## [WHAT YOU SHOULD DO]
Write out the listing below again in full, requests included, shifting every coordinate in the answers by -111. Leave the pictures out.

## [EXERCISE MATERIAL]
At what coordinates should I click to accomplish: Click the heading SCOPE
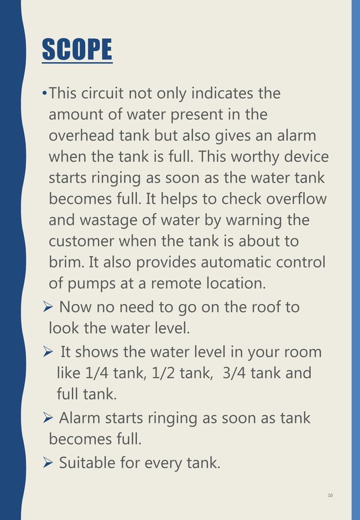click(x=77, y=50)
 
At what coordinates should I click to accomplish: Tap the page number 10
click(x=330, y=496)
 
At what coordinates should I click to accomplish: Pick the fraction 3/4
click(x=239, y=373)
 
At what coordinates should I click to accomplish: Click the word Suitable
click(x=87, y=463)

## [RESPONSE TO THE EXERCISE]
At what coordinates should I click to accomplish: Click the heading SCOPE
click(x=-34, y=-61)
 
At what coordinates should I click to accomplish: Tap the page number 10
click(x=219, y=385)
 
At what coordinates should I click to accomplish: Pick the fraction 3/4
click(x=128, y=262)
 
At what coordinates should I click to accomplish: Click the word Suitable
click(x=-24, y=352)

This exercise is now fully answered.